A warmth, similar to the look she gave her daughters ( yet not quite ) softened out her normally sharp features, and she nodded her head. “I… suppose…” Pretending to contemplate Venus’ words, Adalwolfa studied the child, whom stared back at her with large blue eyes and an unsuspecting smile. She would not regret what she was about to do, but something in her chest did tighten. “He is– sweet looking. Isn’t he?” Taking a subtle step closer, she raised her hands to the child’s face, wary of how fast her movements might make Venus pull away some more. Every thing about Adalwolfa’s sudden demeanour was meant to appease Venus. “Boys always have fatter cheeks than girls.” As she spoke softly, she stroked her fingers over his cheeks until her palms cupped his head entirely. He appeared to react well to the touch, and the smile he gave made her blood run cold. A ghost of a smile fluttered across her lips, thumb smoothing against his face a final time. “Gute Nacht.” She said, gripping the infant’s head with a sudden force. Her wrists flicked to a side, a small crack, a little pop, sounded, and the boy grew limp, silent; dead.
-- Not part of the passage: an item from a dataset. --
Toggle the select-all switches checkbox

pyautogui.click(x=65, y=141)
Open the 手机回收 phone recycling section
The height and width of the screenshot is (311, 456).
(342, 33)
All at once, a quiet anger came back into Adalwolfa’s face, Adalwolfa’s body, and blue eyes flitted to Venus’ face, hands still cradling the baby’s head. She could feel death fill up his tiny body; how it pooled into her palms like a surge of new power. She took no pleasure in this. DUTY.
Venus swallowed, watching Adalwolfa's expression for any kind of change, waiting for some words that would mean she'd gotten through to her. For a moment she held her breath and as the blonde seemed to relax, so did she. Still she stayed that extra step away though and her grip on the baby stayed firm. It could easily have been a trick, some way of fooling her, but when Adalwolfa nodded and spoke those doubts began to evaporate. She was a mother too, after all, and she was sure that instinct had won out against whatever she thought was the best thing to do for the situation. Venus began to wonder where she would put the baby to sleep, what she would feed him, if she should give him a name. She wondered how she might have felt if she'd kept her daughter four years ago and if it would have felt anything like this rather than sad.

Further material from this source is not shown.